Nucleic Acids Research, Vol 27, Issue 23 4619-4625, Copyright © 1999 by Oxford University Press
M Lorenz, A Hillisch, SD Goodman and S Diekmann
We have analyzed the structure of two related protein-DNA complexes
consisting of integration host factor (IHF) bound to two different versions
of the H' site of bacteriophage lambda. Both DNA substrates were 55 bp in
length. While one was native duplex the other possessed a nick in one
strand at a crucial position within the IHF consensus at the same position
as in the reported crystal structure of the DNA-IHF complex. By labeling
the 5'-ends of these DNA molecules with donor and acceptor fluorescent
dyes, we were able to measure the distance between the dyes by fluorescence
resonance energy transfer (FRET) and model DNA distortion. The FRET
efficiency decreased from 0.49 +/- 0.01 (nicked DNA) to 0.37 +/- 0.01
(intact DNA) when the gap in the DNA strand was closed.

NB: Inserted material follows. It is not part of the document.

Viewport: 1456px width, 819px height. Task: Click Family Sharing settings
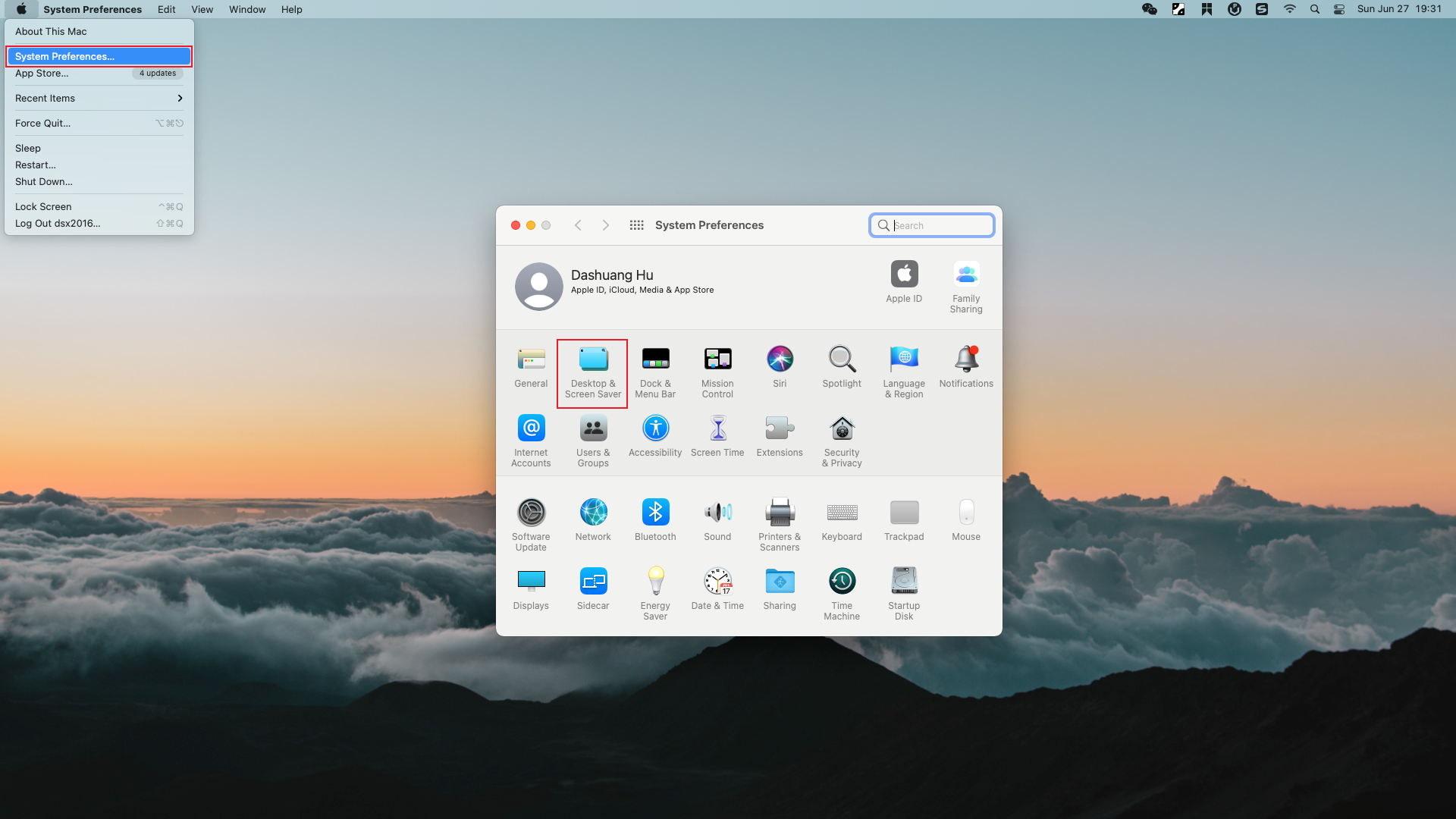coord(966,285)
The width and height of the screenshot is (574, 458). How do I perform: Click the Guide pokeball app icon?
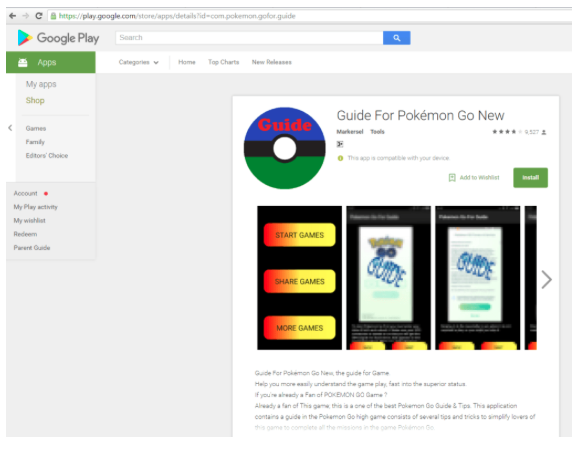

The measured
dye-to-dye distance of IHF in complex with nicked DNA was in agreement with
the expected value from the crystal structure. Although we found that the
two structures were distinguishable, the global shape induced by IHF was
retained between the two DNA molecules. Furthermore, our FRET and modeling
techniques have sufficiently high resolution to distinguish subtle changes
in nucleoprotein complexes with biological relevance.
ARTICLES
Global structure similarities of intact and nicked DNA complexed with IHF measured in solution by fluorescence resonance energy transfer
Department of Molecular Biology, Institute for Molecular Biotechnology, PO Box 100813, D-07708 Jena, Germany.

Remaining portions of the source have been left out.